[Stored data]
=== Section Start ===

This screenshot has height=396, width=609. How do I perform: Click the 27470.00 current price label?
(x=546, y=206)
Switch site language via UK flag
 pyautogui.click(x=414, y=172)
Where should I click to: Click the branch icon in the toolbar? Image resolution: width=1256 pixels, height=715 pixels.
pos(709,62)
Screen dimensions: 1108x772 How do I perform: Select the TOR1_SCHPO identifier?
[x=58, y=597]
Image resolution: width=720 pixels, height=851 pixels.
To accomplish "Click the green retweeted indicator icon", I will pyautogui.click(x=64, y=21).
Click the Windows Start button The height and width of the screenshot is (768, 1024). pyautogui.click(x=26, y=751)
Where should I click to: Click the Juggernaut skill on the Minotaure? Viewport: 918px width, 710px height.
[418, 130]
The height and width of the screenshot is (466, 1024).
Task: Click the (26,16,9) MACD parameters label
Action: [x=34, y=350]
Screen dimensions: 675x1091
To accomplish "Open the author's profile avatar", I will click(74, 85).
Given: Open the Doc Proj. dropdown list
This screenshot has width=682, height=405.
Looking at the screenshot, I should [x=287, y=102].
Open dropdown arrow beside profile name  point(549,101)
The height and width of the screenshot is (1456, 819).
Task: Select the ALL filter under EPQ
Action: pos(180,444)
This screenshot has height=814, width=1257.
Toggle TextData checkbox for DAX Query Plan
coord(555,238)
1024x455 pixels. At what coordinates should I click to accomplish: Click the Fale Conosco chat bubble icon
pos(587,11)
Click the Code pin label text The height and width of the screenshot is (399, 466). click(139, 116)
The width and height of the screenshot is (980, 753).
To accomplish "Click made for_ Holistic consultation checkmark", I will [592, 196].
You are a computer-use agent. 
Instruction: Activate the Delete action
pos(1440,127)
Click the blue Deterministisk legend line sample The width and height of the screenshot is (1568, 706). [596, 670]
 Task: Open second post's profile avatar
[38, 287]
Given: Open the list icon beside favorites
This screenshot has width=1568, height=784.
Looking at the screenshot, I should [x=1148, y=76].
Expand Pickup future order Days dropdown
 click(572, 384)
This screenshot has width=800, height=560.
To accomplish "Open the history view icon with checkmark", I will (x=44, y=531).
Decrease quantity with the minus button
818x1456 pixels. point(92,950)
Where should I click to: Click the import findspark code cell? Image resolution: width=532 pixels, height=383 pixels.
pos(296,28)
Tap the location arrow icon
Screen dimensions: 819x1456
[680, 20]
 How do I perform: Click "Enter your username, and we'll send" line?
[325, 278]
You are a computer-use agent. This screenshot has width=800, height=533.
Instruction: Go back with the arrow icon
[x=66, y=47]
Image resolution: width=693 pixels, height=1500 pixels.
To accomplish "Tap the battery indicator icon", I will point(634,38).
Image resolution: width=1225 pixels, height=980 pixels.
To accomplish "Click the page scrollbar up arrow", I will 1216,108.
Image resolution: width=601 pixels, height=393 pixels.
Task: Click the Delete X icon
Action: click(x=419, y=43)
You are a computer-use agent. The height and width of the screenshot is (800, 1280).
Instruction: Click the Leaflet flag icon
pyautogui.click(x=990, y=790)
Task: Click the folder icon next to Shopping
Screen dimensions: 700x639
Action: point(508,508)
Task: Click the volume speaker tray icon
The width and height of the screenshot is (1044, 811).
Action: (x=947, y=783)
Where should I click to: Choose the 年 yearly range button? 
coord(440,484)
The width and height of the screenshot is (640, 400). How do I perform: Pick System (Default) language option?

=== Section End ===

• WHAT YOU SHOULD DO:
Retype each line above exactly as written.

• WRITTEN ANSWER:
This screenshot has height=396, width=609. How do I perform: Click the 27470.00 current price label?
(x=546, y=206)
Switch site language via UK flag
 pyautogui.click(x=414, y=172)
Where should I click to: Click the branch icon in the toolbar? Image resolution: width=1256 pixels, height=715 pixels.
pos(709,62)
Screen dimensions: 1108x772 How do I perform: Select the TOR1_SCHPO identifier?
[x=58, y=597]
Image resolution: width=720 pixels, height=851 pixels.
To accomplish "Click the green retweeted indicator icon", I will pyautogui.click(x=64, y=21).
Click the Windows Start button The height and width of the screenshot is (768, 1024). pyautogui.click(x=26, y=751)
Where should I click to: Click the Juggernaut skill on the Minotaure? Viewport: 918px width, 710px height.
[418, 130]
The height and width of the screenshot is (466, 1024).
Task: Click the (26,16,9) MACD parameters label
Action: [x=34, y=350]
Screen dimensions: 675x1091
To accomplish "Open the author's profile avatar", I will click(74, 85).
Given: Open the Doc Proj. dropdown list
This screenshot has width=682, height=405.
Looking at the screenshot, I should [x=287, y=102].
Open dropdown arrow beside profile name  point(549,101)
The height and width of the screenshot is (1456, 819).
Task: Select the ALL filter under EPQ
Action: pos(180,444)
This screenshot has height=814, width=1257.
Toggle TextData checkbox for DAX Query Plan
coord(555,238)
1024x455 pixels. At what coordinates should I click to accomplish: Click the Fale Conosco chat bubble icon
pos(587,11)
Click the Code pin label text The height and width of the screenshot is (399, 466). click(139, 116)
The width and height of the screenshot is (980, 753).
To accomplish "Click made for_ Holistic consultation checkmark", I will [592, 196].
You are a computer-use agent. 
Instruction: Activate the Delete action
pos(1440,127)
Click the blue Deterministisk legend line sample The width and height of the screenshot is (1568, 706). [596, 670]
 Task: Open second post's profile avatar
[38, 287]
Given: Open the list icon beside favorites
This screenshot has width=1568, height=784.
Looking at the screenshot, I should [x=1148, y=76].
Expand Pickup future order Days dropdown
 click(572, 384)
This screenshot has width=800, height=560.
To accomplish "Open the history view icon with checkmark", I will (x=44, y=531).
Decrease quantity with the minus button
818x1456 pixels. point(92,950)
Where should I click to: Click the import findspark code cell? Image resolution: width=532 pixels, height=383 pixels.
pos(296,28)
Tap the location arrow icon
Screen dimensions: 819x1456
[680, 20]
 How do I perform: Click "Enter your username, and we'll send" line?
[325, 278]
You are a computer-use agent. This screenshot has width=800, height=533.
Instruction: Go back with the arrow icon
[x=66, y=47]
Image resolution: width=693 pixels, height=1500 pixels.
To accomplish "Tap the battery indicator icon", I will point(634,38).
Image resolution: width=1225 pixels, height=980 pixels.
To accomplish "Click the page scrollbar up arrow", I will 1216,108.
Image resolution: width=601 pixels, height=393 pixels.
Task: Click the Delete X icon
Action: click(x=419, y=43)
You are a computer-use agent. The height and width of the screenshot is (800, 1280).
Instruction: Click the Leaflet flag icon
pyautogui.click(x=990, y=790)
Task: Click the folder icon next to Shopping
Screen dimensions: 700x639
Action: point(508,508)
Task: Click the volume speaker tray icon
The width and height of the screenshot is (1044, 811).
Action: (x=947, y=783)
Where should I click to: Choose the 年 yearly range button? 
coord(440,484)
The width and height of the screenshot is (640, 400). How do I perform: Pick System (Default) language option?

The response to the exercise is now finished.